Produktdesigner Stijn Ossevoort ist aktuell an den ersten Realexperimenten beteiligt. Ihn fasziniert die interdisziplinäre Zusammenarbeit, die sich aus dem Teilen der Produktionsräume im Wertschöpfungsprozess ergibt: "Innovationen entstehen nicht nur in etablierten Organisationen, wie uns die aktuelle staatliche Förderpolitik oft suggeriert", so Ossevoort. "Eine Gesellschaft, die Innovationsprozesse nachhaltig fördern möchte, muss Kreativen die Möglichkeit geben, ihre Ideen in Kleinstproduktionen umzusetzen, zu testen und anzupassen."
Das Realexperiment, an dem er arbeitet, erfasst im Sinne der "Industrial Art" die Möglichkeiten und Grenzen der modernen Mikroelektronik-Produktionsanlage – und es entwickelt ein Konzept für ein neuartiges Kunstprojekt für die Produktionsanlage im Fabrikgebäude. So soll ein neues Verständnis für die Nutzung moderner Produktionstechnologie aufgezeigt und neue Designgrundlagen für die Gestaltung von interdisziplinären Kollaborationsräumen im Kontext bestehender Fabrikgebäude abgeleitet werden. Marcellinus Pfeiffer: "Kunst findet in Unternehmen eigentlich nicht statt, und falls doch, trägt sie selten dazu bei, Wertschöpfungsprozesse effizienter zu machen. Das ist hier anders."

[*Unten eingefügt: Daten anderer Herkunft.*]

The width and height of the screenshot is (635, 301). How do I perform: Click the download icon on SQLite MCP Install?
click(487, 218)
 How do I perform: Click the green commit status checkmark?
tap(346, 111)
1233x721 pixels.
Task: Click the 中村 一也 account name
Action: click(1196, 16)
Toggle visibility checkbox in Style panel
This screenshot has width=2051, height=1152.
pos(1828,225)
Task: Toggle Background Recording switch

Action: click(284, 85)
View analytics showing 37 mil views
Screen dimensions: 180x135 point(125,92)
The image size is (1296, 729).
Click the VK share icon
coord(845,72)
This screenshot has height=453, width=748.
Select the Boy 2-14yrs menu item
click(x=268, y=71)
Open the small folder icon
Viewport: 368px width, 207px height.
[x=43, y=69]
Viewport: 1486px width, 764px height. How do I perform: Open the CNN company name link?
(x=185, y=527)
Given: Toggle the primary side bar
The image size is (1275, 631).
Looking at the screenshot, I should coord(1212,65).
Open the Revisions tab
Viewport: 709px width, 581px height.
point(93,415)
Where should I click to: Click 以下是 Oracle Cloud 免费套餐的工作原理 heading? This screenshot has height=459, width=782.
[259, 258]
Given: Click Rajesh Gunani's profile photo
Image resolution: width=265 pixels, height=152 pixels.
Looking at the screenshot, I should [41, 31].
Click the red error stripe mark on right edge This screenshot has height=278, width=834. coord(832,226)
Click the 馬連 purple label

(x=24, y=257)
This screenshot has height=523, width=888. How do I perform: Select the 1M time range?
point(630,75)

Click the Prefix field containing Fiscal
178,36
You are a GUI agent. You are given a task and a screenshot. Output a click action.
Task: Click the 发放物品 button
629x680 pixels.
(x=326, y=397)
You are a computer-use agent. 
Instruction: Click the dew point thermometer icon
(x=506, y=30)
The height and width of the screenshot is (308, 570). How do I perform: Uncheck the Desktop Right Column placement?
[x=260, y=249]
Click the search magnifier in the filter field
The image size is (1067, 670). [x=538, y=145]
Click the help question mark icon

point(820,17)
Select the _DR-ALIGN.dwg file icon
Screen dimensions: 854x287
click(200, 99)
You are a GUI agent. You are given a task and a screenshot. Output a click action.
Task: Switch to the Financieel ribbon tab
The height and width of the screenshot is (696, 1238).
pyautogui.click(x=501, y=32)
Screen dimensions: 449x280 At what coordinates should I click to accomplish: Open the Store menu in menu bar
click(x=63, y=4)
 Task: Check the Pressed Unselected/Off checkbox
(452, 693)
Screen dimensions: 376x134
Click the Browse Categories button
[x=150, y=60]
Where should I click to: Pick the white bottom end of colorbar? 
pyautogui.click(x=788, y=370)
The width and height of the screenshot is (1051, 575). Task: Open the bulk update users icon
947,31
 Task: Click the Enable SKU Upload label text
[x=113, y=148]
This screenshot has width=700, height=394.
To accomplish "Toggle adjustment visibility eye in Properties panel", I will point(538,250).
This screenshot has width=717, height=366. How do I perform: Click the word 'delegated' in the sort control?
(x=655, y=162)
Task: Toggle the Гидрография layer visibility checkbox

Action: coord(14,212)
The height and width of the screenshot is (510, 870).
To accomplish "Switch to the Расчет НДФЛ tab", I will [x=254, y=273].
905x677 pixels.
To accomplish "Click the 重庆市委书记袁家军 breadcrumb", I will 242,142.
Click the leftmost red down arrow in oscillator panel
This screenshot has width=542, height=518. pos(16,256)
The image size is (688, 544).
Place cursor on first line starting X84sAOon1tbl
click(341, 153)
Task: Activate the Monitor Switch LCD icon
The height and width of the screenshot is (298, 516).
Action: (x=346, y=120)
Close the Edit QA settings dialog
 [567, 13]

Aus diesem und weiteren Realexperimenten entwickelt das Projekt "Open Factory" Szenarien und Handlungsoptionen, die aus der Integration von Industrie und Kreativwirtschaft in offenen Fabriken entstehen – als Kollaborations- und Innovationsräume für die beteiligten Akteure. Reflektiert und diskutiert werden Gestaltungsdimensionen in Bezug auf physisch manifeste Gebäude- und Produktionsinfrastruktur sowie auf kollaborative Elemente einer offenen Fabrik, die als gesellschaftlicher Innovationstreiber wirken soll. Die erarbeiteten Grundlagen ermöglichen im Idealfall eine Institutionalisierung der Zusammenarbeit zwischen Kreativen und Unternehmen, zum Beispiel in Form einer virtuellen oder realen offenen Fabrik. Und, längerfristig: die Etablierung von Kleinstproduktionsstätten als Integrationsorte der produzierenden Industrie in urbanen Gebieten.